» **Work item**:
Produce a word-for-word copy of the line that contains "The width and" and each line after it through the end of the material, omitting pictures and all other lines.

» **Input data**:
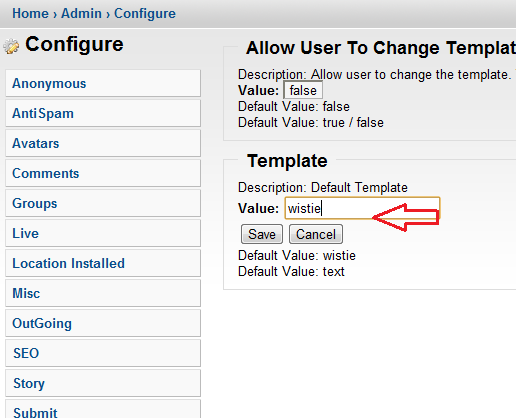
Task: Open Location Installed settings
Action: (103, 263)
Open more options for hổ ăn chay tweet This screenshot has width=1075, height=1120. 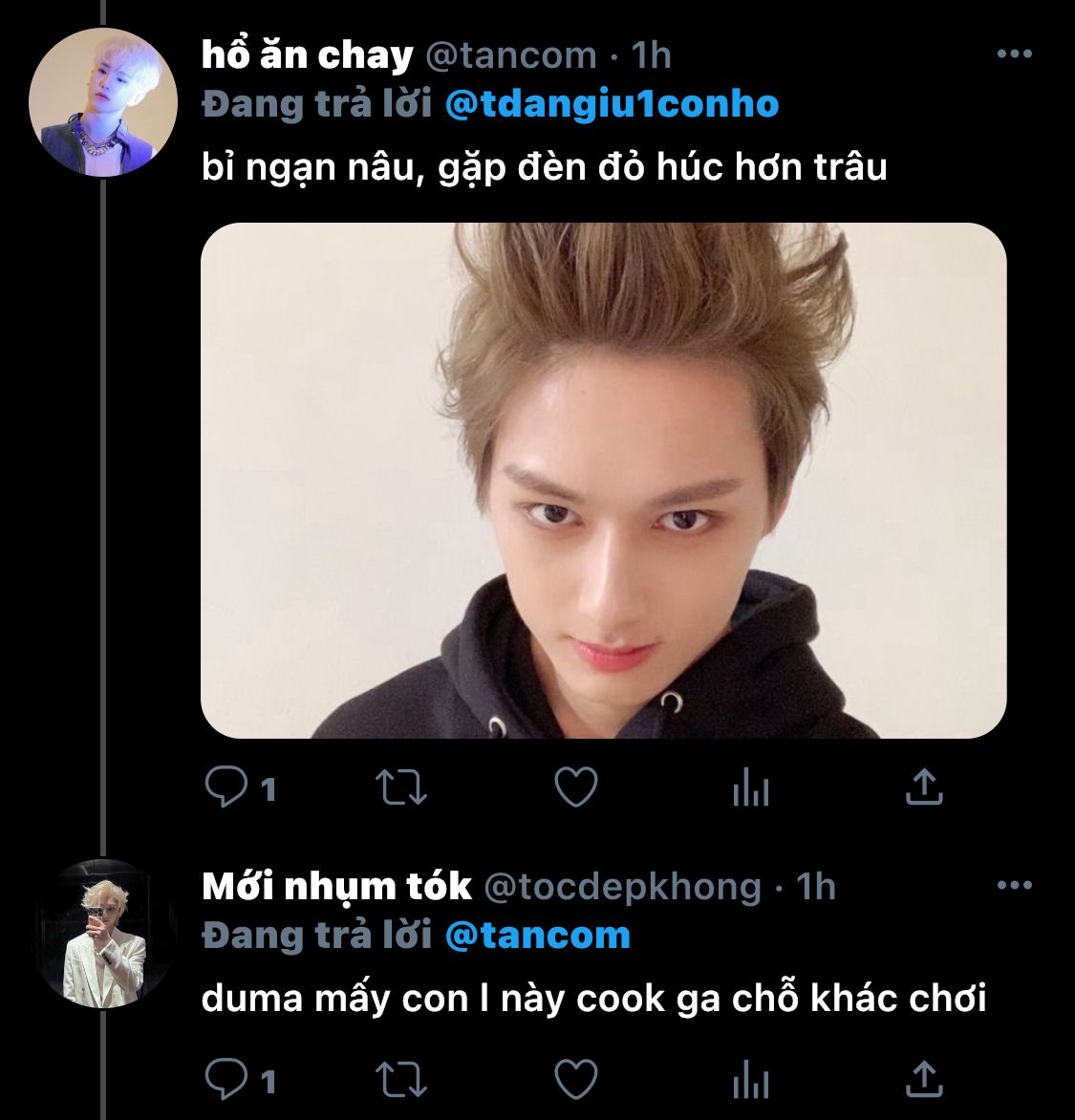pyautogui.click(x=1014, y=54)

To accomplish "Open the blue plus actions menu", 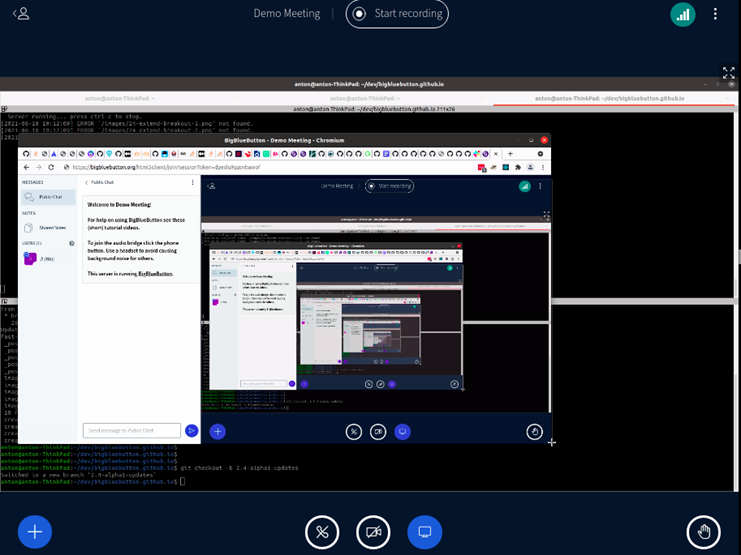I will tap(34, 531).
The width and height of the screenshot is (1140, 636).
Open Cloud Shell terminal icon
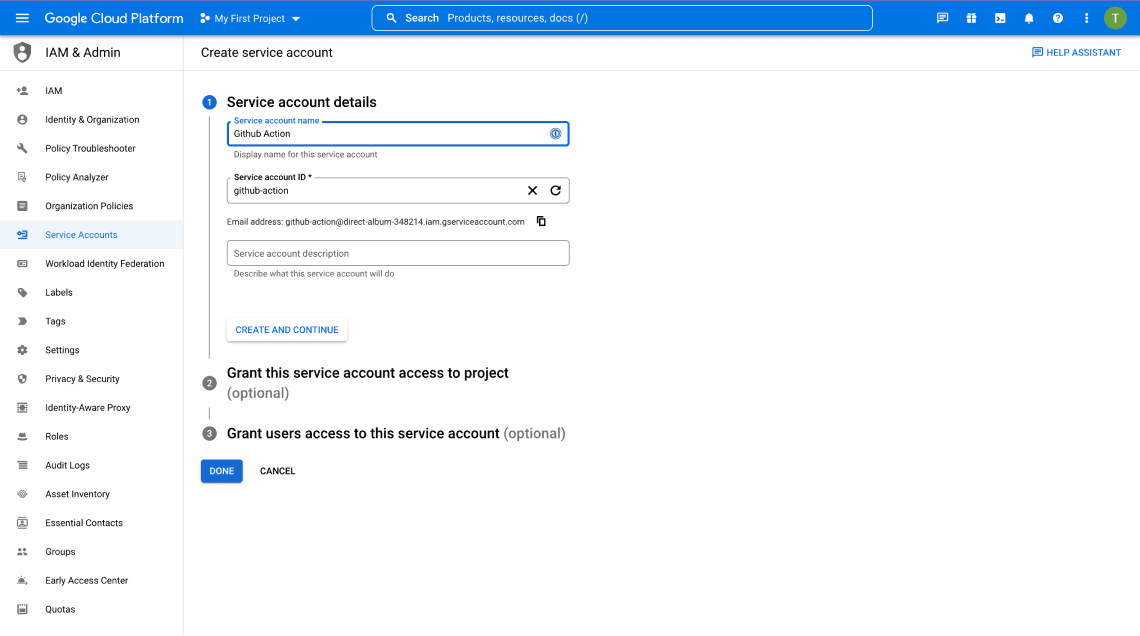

» **Solution**:
The width and height of the screenshot is (1140, 636).
Open Cloud Shell terminal icon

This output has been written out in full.